Beijing time on March 28th, Google recently launched two new experimental features, and the access efficiency of the Google data protocol is expected to be greatly improved. The Google Data Agreement provides a secure means for opening Google products to third-party software vendors. Through this agreement, developers can write applications, access and modify data stored in Google products.
Google named these two new features partial response and partial update, and claimed that through these two new technologies, the Internet speed will be faster.

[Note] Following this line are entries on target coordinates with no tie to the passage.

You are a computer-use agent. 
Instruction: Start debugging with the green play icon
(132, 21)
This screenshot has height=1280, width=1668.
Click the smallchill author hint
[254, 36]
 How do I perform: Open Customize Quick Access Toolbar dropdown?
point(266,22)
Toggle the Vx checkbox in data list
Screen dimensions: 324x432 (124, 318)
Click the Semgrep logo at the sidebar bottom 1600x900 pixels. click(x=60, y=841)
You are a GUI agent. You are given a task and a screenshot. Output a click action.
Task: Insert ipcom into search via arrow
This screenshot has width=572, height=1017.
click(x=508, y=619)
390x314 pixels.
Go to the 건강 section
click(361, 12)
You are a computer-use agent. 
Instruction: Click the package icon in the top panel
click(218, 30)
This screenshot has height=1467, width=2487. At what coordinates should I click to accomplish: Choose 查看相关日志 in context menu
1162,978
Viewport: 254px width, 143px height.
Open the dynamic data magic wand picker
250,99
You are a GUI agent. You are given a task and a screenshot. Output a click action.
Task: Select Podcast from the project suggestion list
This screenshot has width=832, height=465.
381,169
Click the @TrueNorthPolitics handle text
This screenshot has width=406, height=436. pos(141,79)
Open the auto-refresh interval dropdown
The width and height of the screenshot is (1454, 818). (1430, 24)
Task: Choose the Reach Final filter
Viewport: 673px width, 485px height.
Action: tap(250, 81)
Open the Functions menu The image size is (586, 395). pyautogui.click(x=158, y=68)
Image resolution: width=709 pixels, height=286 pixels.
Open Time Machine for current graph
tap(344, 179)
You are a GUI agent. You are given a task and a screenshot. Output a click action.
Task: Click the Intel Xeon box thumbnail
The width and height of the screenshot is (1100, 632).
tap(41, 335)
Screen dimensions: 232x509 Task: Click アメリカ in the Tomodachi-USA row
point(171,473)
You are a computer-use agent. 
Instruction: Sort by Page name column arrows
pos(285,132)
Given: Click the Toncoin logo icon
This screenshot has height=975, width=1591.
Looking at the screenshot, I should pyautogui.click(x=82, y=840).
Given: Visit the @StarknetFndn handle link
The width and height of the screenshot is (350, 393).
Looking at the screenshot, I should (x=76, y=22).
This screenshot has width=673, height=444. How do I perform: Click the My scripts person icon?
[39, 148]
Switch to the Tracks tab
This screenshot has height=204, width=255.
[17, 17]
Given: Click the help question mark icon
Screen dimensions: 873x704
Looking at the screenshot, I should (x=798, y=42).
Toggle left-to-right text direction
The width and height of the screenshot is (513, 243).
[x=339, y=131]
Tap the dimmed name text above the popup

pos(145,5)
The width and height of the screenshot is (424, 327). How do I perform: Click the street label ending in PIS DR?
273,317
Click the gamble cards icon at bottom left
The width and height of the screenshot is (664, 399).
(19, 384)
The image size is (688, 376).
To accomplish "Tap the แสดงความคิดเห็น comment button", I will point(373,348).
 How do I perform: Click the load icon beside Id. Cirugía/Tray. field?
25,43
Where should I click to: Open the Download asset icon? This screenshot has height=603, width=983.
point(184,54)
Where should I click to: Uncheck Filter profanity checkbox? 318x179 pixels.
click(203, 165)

Previously, full data responses from Google Calendar often included a lot of unnecessary information, but now developers can request partial responses that only include relevant data. Developers can also edit this data through partial updates and send it back to the server without accessing unused data.
Kyle Marvin, head of the Google Data Protocol R&D team, said, "These two new features, local response and local update, will greatly reduce the network bandwidth, memory consumption and CPU resource usage required to run Google APIs."
Marvin also said that if a programmer develops an Android calendar component and uses the traditional method to obtain the full calendar, the information response will contain 160kb of data, while a partial response will only contain 8kb of data, a reduction of 95%. These improvements are more effective on mobile devices The effect is more significant.
In addition to the partial response and update technology recently launched by Google, other development kits that provide similar services include Youtube data API, calendar data API, and Picasa web album data API.